Paris and the Kellogg-Briand Treaty
The Paris Climate Confab has wound up, and we have an agreement.
I don’t know any more about the details of the deal than what John Kerry said on TV this morning. But from what he said, two words popped into mind: “Kellogg-Briand”. K-B isn’t much taught in the history books these days, probably because international diplomats would like us to forget about it. It was a 1928 treaty, ramrodded by the U. S. (Secretary of Sate Kellogg) and France (Foreign Minister Briand) to outlaw war (formal title is “General Treaty for the Renunciation of War as an Instrument of National Policy”). Initially 62 countries signed on including the U. S., U. K. and France, but also notably Germany, Italy and Japan.
K-B was announced with much hoisting of champagne glasses and back-patting among diplomats. Wow. No More War. We just made it illegal.
Of course, a few years later Japan took over Manchuria by force and invaded China. Italy bombed, gassed and invaded Ethiopia. Then Germany touched off WWII by tankety-tanking Poland. Diplomatic historians note the nasty diplomatic exchanges at each juncture reminding Japan, Italy and Germany of their “international obligations” under the Kellogg-Briand Pact. Messrs. Tojo, Mussolini and Hitler were obviously unimpressed.
Secretary Kerry’s shorthand version of the Paris agreement this morning is that most countries have submitted an “emissions reduction plan”. There is a mandatory reporting requirement for progress on that plan…every five years.

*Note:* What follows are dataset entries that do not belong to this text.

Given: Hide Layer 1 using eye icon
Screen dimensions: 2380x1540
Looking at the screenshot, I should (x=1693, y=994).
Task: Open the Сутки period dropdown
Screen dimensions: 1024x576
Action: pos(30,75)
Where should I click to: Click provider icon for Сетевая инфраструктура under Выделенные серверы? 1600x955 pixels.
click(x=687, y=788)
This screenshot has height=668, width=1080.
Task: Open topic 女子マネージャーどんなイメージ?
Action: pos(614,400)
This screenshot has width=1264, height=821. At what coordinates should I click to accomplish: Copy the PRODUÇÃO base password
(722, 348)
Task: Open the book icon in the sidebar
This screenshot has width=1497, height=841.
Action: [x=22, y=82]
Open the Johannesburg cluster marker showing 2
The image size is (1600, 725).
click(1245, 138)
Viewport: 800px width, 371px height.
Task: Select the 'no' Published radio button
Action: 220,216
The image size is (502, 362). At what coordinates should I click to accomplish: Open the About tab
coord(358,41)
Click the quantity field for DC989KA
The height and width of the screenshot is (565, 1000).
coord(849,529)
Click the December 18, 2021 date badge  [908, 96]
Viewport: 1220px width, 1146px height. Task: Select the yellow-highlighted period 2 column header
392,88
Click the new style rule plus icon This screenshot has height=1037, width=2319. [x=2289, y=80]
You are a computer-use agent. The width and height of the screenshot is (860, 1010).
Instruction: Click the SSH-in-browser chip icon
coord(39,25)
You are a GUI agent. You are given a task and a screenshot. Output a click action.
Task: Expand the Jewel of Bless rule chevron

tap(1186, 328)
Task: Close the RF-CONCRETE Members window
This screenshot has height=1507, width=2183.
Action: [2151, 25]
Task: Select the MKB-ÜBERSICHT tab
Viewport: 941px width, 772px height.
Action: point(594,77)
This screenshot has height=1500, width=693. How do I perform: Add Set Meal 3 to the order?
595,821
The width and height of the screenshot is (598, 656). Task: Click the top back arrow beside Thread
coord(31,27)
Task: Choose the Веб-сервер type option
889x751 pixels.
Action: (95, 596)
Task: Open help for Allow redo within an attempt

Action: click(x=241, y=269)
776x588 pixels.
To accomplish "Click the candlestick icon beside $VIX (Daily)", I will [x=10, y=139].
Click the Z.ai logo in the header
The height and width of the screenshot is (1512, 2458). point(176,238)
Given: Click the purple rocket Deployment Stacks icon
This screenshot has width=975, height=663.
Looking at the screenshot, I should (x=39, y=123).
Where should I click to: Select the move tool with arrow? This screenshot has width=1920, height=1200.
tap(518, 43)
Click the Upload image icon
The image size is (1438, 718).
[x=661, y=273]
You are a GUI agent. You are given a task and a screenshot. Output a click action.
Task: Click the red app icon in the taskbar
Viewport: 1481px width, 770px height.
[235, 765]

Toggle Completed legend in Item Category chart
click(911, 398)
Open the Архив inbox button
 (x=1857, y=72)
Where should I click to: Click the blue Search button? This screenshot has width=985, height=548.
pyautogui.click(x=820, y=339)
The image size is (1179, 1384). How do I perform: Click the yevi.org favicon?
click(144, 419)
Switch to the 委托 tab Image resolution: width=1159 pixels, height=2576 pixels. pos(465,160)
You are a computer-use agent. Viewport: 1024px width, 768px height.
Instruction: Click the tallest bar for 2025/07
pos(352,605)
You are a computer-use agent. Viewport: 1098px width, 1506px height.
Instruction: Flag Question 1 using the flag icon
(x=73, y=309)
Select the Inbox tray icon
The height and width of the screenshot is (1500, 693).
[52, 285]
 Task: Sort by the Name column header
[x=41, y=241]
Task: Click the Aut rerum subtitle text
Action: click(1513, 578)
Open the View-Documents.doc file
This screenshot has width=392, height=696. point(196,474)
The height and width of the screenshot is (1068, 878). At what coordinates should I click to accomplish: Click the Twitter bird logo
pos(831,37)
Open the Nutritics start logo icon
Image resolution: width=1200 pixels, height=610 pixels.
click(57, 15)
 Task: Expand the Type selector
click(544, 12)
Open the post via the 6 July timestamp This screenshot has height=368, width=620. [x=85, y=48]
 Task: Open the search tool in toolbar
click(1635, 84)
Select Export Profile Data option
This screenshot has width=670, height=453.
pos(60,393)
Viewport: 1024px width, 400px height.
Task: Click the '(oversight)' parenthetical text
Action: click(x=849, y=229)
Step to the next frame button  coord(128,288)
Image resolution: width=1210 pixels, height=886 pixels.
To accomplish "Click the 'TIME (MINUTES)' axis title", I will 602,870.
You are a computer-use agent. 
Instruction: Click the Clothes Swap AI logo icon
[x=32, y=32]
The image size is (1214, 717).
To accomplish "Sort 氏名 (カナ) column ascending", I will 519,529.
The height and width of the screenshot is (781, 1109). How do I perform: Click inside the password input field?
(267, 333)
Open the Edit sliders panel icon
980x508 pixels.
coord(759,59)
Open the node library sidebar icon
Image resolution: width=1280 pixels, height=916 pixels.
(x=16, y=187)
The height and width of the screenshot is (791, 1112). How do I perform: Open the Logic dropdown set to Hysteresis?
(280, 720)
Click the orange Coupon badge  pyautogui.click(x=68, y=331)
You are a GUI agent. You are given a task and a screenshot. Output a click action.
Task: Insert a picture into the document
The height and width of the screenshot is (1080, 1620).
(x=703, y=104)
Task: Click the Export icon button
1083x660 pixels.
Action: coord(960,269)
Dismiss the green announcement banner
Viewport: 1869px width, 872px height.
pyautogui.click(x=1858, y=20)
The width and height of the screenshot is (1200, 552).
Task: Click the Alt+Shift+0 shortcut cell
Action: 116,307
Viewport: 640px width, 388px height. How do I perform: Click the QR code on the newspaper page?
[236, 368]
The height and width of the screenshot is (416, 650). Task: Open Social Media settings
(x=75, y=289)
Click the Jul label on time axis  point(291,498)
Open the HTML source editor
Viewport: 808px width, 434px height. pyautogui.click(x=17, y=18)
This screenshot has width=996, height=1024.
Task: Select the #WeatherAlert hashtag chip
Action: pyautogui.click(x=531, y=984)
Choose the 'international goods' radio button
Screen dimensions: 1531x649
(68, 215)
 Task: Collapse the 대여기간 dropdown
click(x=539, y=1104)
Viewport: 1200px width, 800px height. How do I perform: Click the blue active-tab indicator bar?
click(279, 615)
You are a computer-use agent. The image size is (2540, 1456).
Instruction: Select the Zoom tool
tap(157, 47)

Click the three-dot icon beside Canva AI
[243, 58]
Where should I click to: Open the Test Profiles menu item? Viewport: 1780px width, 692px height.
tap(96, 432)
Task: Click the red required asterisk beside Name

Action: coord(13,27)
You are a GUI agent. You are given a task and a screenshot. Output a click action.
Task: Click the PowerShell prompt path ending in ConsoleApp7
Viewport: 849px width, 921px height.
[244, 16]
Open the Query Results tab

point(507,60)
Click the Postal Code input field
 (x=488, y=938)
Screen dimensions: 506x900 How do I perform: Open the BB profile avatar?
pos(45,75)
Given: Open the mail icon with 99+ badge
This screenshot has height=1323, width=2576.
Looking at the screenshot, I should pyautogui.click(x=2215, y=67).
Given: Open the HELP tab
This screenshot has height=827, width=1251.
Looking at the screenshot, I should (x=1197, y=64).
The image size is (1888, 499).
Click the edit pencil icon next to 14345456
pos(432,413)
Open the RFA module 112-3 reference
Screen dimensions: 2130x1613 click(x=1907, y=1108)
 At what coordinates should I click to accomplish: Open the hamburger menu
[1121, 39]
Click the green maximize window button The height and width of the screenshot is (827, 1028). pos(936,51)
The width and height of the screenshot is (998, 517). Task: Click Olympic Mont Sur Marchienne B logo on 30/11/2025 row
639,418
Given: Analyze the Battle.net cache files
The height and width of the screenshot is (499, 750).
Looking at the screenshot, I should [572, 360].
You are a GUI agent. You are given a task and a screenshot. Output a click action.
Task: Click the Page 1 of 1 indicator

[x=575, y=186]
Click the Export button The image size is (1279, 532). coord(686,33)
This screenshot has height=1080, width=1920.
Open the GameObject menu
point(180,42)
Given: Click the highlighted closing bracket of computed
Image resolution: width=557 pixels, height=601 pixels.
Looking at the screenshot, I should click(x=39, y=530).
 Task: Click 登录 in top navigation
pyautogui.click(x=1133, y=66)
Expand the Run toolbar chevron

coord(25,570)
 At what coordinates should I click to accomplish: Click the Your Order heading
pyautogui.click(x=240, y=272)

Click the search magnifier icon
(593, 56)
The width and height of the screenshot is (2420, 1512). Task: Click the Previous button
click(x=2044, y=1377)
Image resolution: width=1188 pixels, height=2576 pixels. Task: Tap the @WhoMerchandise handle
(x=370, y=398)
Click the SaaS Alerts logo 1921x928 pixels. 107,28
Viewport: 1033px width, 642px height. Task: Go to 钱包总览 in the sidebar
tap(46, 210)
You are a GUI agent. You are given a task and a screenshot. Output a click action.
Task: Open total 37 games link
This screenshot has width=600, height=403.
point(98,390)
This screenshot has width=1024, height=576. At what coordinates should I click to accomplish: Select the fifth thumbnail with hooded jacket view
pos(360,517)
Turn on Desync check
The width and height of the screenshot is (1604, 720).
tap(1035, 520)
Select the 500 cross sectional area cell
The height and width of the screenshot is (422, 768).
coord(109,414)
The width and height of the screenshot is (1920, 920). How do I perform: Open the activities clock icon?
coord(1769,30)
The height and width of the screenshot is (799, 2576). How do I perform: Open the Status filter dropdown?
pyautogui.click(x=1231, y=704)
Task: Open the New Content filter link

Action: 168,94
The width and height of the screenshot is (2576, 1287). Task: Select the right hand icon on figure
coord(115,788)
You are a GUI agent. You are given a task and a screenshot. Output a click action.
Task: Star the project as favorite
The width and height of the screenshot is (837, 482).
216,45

And… Well, there is no “and”. Countries can presumably fill out a piece of paper, with whatever numbers look good, every five years, and that’s that. Think China. And unlike K-B, it isn’t even a treaty, a legal nicety that probably makes little difference.
Maybe there’s more to it than that, but one doubts. Mr. Kerry had every incentive to put the best possible face on it, and that’s all he had.
Don’t ice down any bubbly. Looks more like a K-Besque non-treaty to outlaw atmospheric carbon.
Historical note. K-B is still technically in effect. In 1971 Barbados, with great fanfare, became the last signatory to the Kellogg-Briand Pact. They got a standing ovation at the U. N.